Here’s a list of common lead-based paint hazards from the NYC Department of Housing Preservation and Development (HPD) website: 

  • Peeling, chipping, or damaged lead paint
  • Dust from deteriorating lead paint
  • Lead paint on crumbling plaster or rotted wood
  • Lead paint on doors, door frames, windows, and window sills that stick or rub together
  • Lead paint on other surfaces that children can chew or that get a lot of wear-and tear

High Risk Surfaces

A high risk surface is any area of the house where lead-based paint is present and is likely to deteriorate. This can be paint that’s peeling, chipping, chalking, damaged, or damp. 

There are millions of old homes that have lead-based paint that has been covered by newer coats of “safe” paint. Typically, if the new layers of paint are well maintained, the lead based paint isn’t problematic. 

However, if you do have an old home or apartment, it’s still really important to take proper precautions because as buildings age, the lead paint could be exposed to weather, friction, and impact.

Even well-intentioned home repair activities can cause dangerous paint deterioration. When painted surfaces are tampered with it can be damaging. Projects that involve sanding, scraping, or heating are common offenders. 

Lead paint chips and dust are created when paint peels and cracks. Surfaces covered in lead-based paint, where the paint may deteriorate due to rubbing or friction, could potentially create lead dust. 

Here are some common examples of high risk surfaces that could produce lead dust: 

  • Windows and window sills
  • Floors and Porches
  • Stairways
  • Cabinets

Any lead-based paint in these areas is considered a lead-based paint hazard. 

Why are Lead-Based Paint Hazards Dangerous?

Exposure to lead can result in a number of health problems. When lead is accidentally ingested or inhaled, it can cause damage the brain, vital organs, nerves, and blood.

Symptoms of lead poisoning include:

  • Headaches
  • Stomachaches
  • Nausea
  • Tiredness
  • Irritability

You can reduce the likelihood of lead exposure in older buildings by inspecting all of the painted surfaces in the units.

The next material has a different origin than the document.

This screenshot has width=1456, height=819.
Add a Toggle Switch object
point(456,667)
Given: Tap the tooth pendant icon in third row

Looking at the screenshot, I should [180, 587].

Make sure to keep these surfaces clean and in good condition.

Before you proceed with any renovation, repairs, or painting projects, consult a certified lead professional.

Local Law 1 and Local Law 31

Local Law 1 was created in 2004. It requires landlords of pre-1960 buildings in NYC to identify and remediate potential lead-based paint hazards before they become problematic. It also presumes that all pre-1960 buildings contain lead-based paint unless tested and proven otherwise.

Local Law 31 was created in 2020 to strengthen the pre-existing lead laws. The main way it does this is by requiring an XRF analyzer inspection for all surfaces in every rental unit for “multiple dwelling” buildings built prior to 1960. (As well as for buildings built between 1960 and 1978 with known lead-based paint. 

If you want to find out if your property has lead-based paint, you can get a lead paint inspection or risk assessment performed. 

A lead paint inspection determines the exact lead content of painted surfaces using an XRF analyzer.  

A risk assessment identifies potential lead-based paint hazards and determines how these hazards should be safely addressed.